-- TASK MATERIAL follows --

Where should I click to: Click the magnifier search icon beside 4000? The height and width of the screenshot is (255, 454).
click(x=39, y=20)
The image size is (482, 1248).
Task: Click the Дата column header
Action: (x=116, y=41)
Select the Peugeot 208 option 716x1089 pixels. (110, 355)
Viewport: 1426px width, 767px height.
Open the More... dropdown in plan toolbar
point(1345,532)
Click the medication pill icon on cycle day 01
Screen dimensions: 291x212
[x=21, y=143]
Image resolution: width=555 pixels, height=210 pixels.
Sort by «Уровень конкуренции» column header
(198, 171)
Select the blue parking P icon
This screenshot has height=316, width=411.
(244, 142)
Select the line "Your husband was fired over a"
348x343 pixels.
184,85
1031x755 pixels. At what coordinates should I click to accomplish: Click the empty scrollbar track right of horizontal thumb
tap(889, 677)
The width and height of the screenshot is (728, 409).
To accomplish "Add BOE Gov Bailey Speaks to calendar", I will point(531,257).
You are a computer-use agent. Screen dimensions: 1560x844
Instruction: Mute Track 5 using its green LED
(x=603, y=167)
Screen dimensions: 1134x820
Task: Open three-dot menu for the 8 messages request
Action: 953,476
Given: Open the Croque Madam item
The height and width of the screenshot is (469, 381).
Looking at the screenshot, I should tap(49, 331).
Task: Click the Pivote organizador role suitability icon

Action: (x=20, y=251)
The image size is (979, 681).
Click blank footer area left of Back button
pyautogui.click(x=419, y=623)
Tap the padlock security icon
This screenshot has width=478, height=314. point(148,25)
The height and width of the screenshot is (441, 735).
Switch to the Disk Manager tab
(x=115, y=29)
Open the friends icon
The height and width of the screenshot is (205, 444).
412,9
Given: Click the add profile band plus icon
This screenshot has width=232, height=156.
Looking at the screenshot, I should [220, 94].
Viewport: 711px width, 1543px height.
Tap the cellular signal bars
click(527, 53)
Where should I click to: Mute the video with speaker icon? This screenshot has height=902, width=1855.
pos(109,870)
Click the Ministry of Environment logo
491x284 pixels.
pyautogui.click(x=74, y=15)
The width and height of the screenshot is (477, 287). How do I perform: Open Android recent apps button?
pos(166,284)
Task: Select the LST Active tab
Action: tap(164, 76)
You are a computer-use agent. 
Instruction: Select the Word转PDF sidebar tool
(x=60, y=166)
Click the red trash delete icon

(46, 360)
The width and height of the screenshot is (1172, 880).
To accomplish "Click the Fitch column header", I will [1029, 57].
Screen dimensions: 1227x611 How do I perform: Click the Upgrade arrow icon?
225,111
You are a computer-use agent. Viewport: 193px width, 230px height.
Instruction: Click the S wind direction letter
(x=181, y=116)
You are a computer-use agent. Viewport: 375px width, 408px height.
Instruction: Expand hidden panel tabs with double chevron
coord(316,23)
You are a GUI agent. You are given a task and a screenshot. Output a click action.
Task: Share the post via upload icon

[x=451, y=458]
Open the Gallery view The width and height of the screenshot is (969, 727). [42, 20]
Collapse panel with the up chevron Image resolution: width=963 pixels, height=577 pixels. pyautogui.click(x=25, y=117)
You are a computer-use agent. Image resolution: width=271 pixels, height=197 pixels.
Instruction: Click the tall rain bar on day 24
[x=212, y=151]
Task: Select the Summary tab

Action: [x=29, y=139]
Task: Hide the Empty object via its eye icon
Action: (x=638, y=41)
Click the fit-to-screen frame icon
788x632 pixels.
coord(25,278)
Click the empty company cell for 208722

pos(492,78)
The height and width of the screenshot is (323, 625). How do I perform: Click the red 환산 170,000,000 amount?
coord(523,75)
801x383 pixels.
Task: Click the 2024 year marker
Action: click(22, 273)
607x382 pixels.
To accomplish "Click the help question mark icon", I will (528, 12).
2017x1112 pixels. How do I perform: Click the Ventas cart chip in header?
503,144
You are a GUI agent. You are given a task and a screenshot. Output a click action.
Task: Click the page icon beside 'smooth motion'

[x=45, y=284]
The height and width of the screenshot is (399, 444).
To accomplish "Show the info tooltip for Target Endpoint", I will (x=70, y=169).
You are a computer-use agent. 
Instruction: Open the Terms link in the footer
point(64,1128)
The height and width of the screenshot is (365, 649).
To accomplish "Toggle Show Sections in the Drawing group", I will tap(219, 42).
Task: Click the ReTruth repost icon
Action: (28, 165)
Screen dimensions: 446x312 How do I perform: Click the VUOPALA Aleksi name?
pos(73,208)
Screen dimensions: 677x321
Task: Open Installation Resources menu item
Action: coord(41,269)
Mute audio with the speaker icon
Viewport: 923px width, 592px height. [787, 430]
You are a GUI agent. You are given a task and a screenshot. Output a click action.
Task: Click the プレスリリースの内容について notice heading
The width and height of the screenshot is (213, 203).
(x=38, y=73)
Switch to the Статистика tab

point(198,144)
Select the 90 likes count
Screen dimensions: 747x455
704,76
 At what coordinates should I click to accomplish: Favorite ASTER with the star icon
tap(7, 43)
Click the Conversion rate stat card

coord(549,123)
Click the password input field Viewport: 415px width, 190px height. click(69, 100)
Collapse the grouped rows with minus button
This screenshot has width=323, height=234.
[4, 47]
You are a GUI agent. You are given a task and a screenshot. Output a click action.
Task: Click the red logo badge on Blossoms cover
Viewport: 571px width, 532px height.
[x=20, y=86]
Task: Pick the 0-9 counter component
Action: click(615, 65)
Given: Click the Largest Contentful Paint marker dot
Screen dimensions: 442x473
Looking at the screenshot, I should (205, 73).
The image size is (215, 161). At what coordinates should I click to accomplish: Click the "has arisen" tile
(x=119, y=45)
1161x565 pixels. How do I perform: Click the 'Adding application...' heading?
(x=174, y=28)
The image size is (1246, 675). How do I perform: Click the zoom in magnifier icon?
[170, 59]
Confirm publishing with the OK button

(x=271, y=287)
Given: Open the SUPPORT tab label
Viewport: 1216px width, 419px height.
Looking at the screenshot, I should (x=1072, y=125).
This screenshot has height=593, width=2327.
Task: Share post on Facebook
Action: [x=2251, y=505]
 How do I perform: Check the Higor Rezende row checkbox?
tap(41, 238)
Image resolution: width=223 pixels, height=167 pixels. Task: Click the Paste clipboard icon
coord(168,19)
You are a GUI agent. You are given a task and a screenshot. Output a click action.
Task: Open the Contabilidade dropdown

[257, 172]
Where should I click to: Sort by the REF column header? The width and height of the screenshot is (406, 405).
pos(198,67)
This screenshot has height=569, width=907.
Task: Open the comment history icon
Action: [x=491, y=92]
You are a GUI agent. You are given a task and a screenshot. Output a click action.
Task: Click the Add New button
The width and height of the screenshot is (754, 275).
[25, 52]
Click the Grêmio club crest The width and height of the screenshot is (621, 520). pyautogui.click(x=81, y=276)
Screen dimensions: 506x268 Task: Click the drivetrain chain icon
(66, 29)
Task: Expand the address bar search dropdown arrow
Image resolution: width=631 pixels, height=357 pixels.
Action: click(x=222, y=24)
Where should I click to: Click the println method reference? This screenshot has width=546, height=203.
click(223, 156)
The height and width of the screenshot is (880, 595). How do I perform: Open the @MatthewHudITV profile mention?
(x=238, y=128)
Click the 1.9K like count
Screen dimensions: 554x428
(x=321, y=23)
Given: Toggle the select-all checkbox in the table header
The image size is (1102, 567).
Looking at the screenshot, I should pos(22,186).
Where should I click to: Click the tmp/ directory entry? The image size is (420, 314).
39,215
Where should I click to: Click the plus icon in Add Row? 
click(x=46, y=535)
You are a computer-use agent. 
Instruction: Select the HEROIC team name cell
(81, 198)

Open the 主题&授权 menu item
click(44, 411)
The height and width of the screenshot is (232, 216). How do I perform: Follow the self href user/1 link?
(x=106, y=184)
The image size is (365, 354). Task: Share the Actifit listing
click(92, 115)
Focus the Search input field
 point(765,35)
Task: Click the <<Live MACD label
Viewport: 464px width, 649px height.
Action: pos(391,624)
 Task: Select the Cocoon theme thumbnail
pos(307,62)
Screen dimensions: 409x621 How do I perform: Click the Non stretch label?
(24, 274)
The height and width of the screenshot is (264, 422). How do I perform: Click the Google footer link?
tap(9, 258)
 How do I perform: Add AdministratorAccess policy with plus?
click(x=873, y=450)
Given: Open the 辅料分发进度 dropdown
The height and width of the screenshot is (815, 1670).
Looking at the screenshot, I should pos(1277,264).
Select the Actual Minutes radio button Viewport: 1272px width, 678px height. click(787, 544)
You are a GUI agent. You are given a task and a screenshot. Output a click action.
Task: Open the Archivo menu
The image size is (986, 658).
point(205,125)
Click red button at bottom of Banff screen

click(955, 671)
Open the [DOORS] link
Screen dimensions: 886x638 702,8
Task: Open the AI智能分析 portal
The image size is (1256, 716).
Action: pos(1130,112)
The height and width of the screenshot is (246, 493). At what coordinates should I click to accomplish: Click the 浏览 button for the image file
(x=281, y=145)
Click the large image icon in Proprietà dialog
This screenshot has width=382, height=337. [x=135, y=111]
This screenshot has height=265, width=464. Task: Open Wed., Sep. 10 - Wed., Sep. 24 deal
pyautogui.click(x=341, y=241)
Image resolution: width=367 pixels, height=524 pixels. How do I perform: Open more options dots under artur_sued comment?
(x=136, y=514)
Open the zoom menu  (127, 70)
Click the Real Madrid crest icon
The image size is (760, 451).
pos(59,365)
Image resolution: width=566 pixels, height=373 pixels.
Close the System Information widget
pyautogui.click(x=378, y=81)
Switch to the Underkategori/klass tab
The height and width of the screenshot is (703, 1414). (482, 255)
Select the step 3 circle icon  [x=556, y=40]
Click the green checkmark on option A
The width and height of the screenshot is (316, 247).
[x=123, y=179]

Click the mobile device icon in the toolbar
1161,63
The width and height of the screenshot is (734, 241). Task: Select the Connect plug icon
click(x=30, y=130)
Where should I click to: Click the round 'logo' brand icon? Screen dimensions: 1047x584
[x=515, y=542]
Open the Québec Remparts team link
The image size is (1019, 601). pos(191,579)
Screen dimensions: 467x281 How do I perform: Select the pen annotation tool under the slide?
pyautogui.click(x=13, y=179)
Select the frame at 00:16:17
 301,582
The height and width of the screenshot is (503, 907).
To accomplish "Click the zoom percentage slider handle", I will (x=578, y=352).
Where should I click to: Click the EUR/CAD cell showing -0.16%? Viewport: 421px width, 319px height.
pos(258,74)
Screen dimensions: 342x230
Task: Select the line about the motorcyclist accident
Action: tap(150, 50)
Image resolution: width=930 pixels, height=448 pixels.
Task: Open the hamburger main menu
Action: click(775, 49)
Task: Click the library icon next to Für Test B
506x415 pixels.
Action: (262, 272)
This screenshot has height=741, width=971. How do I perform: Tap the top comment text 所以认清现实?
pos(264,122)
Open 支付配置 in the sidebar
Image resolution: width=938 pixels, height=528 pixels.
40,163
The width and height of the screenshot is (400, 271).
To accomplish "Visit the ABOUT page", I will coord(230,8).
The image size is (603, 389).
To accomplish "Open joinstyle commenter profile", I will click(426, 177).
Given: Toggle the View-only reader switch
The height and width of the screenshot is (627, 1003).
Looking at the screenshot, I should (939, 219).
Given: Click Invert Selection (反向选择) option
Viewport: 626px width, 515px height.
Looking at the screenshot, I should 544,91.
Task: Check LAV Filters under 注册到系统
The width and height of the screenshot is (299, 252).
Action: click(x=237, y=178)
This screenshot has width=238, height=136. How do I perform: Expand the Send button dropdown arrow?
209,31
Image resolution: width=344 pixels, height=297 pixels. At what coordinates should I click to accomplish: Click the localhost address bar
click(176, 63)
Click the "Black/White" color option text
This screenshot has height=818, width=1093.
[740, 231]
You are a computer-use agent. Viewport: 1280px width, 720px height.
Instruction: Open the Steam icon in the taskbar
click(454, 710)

-- TASK MATERIAL concluded --

» GOAL OF THE EXERCISE
Reproduce, exactly and without additions, the run of lines from the start of the listing above to the line bearing "Given: Open the Croque Madam item", inclusive.

» RESPONSE TO THIS EXERCISE
Where should I click to: Click the magnifier search icon beside 4000? The height and width of the screenshot is (255, 454).
click(x=39, y=20)
The image size is (482, 1248).
Task: Click the Дата column header
Action: (x=116, y=41)
Select the Peugeot 208 option 716x1089 pixels. (110, 355)
Viewport: 1426px width, 767px height.
Open the More... dropdown in plan toolbar
point(1345,532)
Click the medication pill icon on cycle day 01
Screen dimensions: 291x212
[x=21, y=143]
Image resolution: width=555 pixels, height=210 pixels.
Sort by «Уровень конкуренции» column header
(198, 171)
Select the blue parking P icon
This screenshot has height=316, width=411.
(244, 142)
Select the line "Your husband was fired over a"
348x343 pixels.
184,85
1031x755 pixels. At what coordinates should I click to accomplish: Click the empty scrollbar track right of horizontal thumb
tap(889, 677)
The width and height of the screenshot is (728, 409).
To accomplish "Add BOE Gov Bailey Speaks to calendar", I will point(531,257).
You are a computer-use agent. Screen dimensions: 1560x844
Instruction: Mute Track 5 using its green LED
(x=603, y=167)
Screen dimensions: 1134x820
Task: Open three-dot menu for the 8 messages request
Action: 953,476
Given: Open the Croque Madam item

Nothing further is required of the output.